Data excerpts
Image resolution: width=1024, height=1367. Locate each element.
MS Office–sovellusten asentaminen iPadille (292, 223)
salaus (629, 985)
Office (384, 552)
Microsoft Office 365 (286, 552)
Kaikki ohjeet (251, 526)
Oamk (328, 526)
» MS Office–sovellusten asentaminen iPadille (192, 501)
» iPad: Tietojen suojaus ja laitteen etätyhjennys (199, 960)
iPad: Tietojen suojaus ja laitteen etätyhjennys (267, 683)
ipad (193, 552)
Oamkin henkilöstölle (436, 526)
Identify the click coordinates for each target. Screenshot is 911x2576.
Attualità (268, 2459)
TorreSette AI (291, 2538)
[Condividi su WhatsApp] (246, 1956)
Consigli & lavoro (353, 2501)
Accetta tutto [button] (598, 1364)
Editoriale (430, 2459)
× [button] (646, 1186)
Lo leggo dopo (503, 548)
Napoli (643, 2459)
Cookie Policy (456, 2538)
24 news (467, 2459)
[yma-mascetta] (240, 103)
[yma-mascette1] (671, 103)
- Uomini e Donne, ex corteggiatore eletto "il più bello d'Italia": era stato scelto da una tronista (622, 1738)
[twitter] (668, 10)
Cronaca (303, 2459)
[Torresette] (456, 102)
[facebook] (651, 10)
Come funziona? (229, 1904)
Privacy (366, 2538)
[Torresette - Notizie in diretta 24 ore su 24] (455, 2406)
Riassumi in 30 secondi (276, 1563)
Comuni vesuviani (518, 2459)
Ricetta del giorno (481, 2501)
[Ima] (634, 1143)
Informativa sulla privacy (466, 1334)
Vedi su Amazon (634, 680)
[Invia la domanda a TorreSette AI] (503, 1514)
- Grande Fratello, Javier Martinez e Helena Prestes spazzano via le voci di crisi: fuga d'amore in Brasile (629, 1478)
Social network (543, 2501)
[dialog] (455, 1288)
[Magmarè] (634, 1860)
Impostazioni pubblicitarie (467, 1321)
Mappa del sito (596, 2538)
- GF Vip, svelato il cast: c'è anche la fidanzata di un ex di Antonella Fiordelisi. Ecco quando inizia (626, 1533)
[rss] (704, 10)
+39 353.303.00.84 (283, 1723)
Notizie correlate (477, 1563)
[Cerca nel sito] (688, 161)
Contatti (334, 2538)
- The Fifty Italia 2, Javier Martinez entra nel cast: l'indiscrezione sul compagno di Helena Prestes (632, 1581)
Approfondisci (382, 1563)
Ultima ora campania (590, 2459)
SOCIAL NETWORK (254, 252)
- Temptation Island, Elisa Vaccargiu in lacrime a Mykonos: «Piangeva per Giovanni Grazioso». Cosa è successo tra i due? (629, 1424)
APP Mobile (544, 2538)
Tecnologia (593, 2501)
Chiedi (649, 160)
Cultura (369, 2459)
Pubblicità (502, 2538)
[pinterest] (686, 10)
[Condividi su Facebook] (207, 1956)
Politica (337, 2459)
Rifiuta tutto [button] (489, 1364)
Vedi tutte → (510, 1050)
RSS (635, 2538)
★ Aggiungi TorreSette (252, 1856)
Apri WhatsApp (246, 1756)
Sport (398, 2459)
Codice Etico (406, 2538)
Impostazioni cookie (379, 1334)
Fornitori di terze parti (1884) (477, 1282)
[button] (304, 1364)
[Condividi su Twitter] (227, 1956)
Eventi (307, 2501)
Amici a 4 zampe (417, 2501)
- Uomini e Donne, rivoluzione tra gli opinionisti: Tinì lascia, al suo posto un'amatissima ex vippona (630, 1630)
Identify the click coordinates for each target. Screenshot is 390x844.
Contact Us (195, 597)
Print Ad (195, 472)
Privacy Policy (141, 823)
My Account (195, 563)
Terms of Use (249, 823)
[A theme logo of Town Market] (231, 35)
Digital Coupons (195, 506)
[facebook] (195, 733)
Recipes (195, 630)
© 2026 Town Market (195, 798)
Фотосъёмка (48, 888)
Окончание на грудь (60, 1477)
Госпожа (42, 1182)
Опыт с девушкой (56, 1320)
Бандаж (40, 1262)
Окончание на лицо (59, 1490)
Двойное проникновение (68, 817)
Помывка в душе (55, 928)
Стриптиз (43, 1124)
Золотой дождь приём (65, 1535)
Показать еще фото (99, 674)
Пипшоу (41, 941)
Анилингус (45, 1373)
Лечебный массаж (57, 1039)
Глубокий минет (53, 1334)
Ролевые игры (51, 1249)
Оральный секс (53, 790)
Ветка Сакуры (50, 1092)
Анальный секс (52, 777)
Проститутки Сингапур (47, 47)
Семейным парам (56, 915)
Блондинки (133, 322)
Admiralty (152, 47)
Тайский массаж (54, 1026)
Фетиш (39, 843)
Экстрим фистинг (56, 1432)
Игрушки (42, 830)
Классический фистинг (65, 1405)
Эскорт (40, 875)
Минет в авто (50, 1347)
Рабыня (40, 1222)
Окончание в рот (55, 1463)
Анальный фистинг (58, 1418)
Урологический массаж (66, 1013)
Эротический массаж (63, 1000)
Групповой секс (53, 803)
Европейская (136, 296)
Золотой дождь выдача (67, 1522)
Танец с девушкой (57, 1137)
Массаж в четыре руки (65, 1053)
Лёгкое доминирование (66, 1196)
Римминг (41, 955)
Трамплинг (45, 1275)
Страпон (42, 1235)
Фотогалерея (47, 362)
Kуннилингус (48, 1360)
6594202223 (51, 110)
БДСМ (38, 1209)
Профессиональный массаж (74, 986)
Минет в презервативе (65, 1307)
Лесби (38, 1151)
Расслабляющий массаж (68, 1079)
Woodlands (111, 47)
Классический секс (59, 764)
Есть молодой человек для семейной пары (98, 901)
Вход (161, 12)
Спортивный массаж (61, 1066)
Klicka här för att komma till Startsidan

Activity: Repeat the entries above exactly, from the first line through the line containing "Consigli & lavoro (353, 2501)".

Response to this exercise:
Image resolution: width=1024, height=1367. Locate each element.
MS Office–sovellusten asentaminen iPadille (292, 223)
salaus (629, 985)
Office (384, 552)
Microsoft Office 365 (286, 552)
Kaikki ohjeet (251, 526)
Oamk (328, 526)
» MS Office–sovellusten asentaminen iPadille (192, 501)
» iPad: Tietojen suojaus ja laitteen etätyhjennys (199, 960)
iPad: Tietojen suojaus ja laitteen etätyhjennys (267, 683)
ipad (193, 552)
Oamkin henkilöstölle (436, 526)
Identify the click coordinates for each target. Screenshot is 911x2576.
Attualità (268, 2459)
TorreSette AI (291, 2538)
[Condividi su WhatsApp] (246, 1956)
Consigli & lavoro (353, 2501)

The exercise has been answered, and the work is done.